Hungary Retail Sales Up 5.7 Pc In June
- 4 Aug 2016 10:00 AM
Adjusted food sales were up by 3.4 percent in June, non-food sales climbed by 9.7 percent and fuel sales increased by 3.6 percent. The increase of food and fuel sales slowed and the rise of non-food sales accelerated from the previous month.
In January-June 2016 retail sales saw an unadjusted rise of 5.3 percent. Adjusted figures show retail sales rising by 5.2 percent, food sales by 2.8 percent, non-food sales by 8.2 percent and fuel sales by 5.7 percent in the first six months of the year.
Retail sales have expanded continuously for the past three years, and excluding weaker figures from January, growth as expanded at an annual pace of 4-5 percent during the period, economy ministry official Zoltán Marczinkó told public television M1 today.
More people are working, the personal income tax rate is lower and gross wages have risen, he said, giving possible explanations for why retail sales grew by 5.7 percent in June. Given low inflation, real wages have grown relatively more and so people have more money to spend, he added.

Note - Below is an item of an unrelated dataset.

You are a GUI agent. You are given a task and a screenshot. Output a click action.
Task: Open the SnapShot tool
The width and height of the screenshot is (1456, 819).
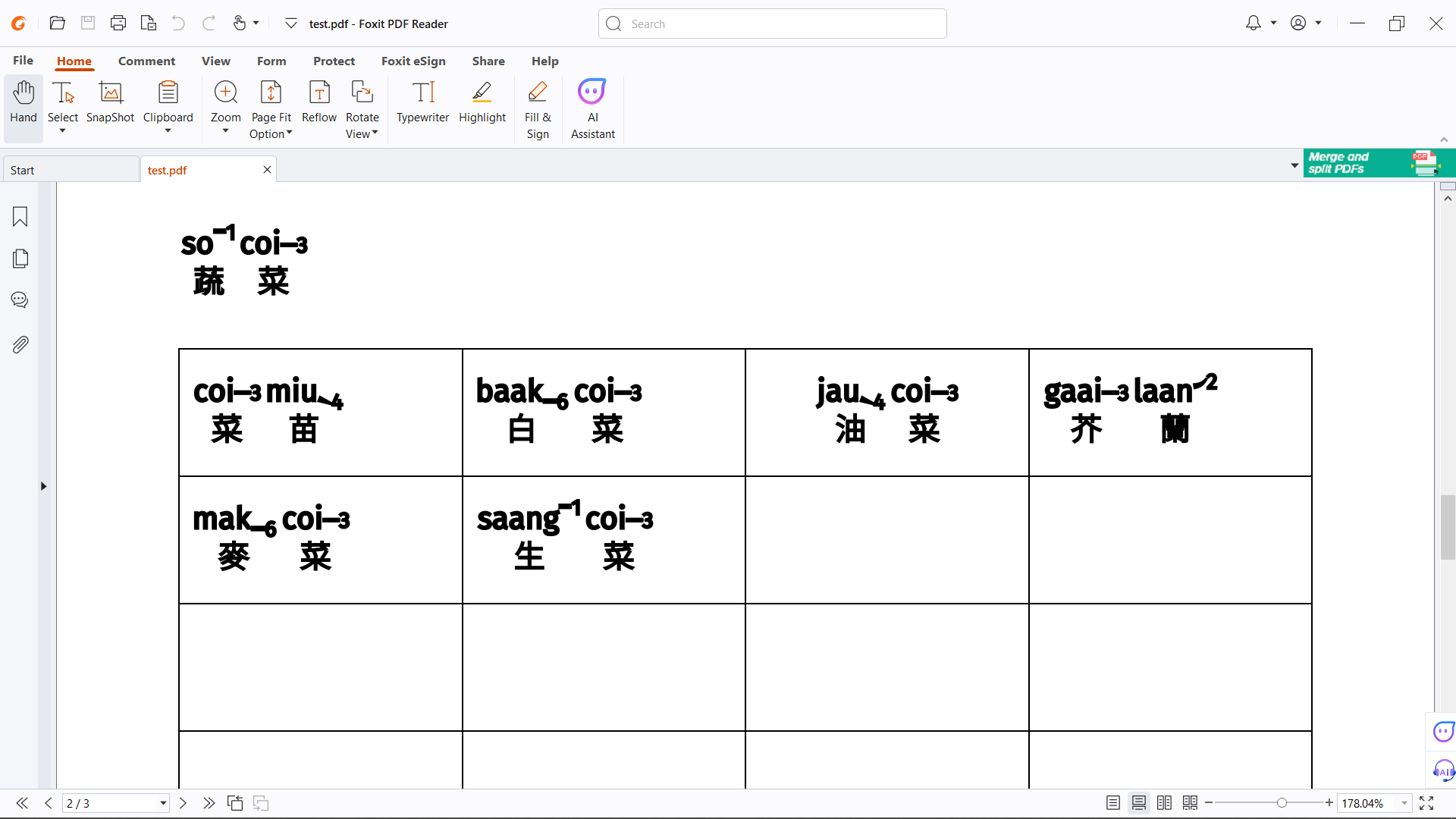[110, 102]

Analysts told MTI they expected retail sales to continue growing throughout the year because of a rise in real wages, increasing employment and stronger consumption.
Takarékbank analyst Gergely Suppán said he expects annual retail sales growth to average around 5 percent following 5.8 percent last year. Analyst Péter Virovácz of ING Bank noted that in June the rate of seasonally adjusted growth was unchanged from May, but sales growth was still stronger than expected.
Erste Bank chief analyst Gergely Ürmössy expects retail sales in the second half of the year to expand at the same pace as the first half of the year and annual sales growth to be above 5 percent. Household consumption is expected to be the main driving force behind GDP growth this year, he added.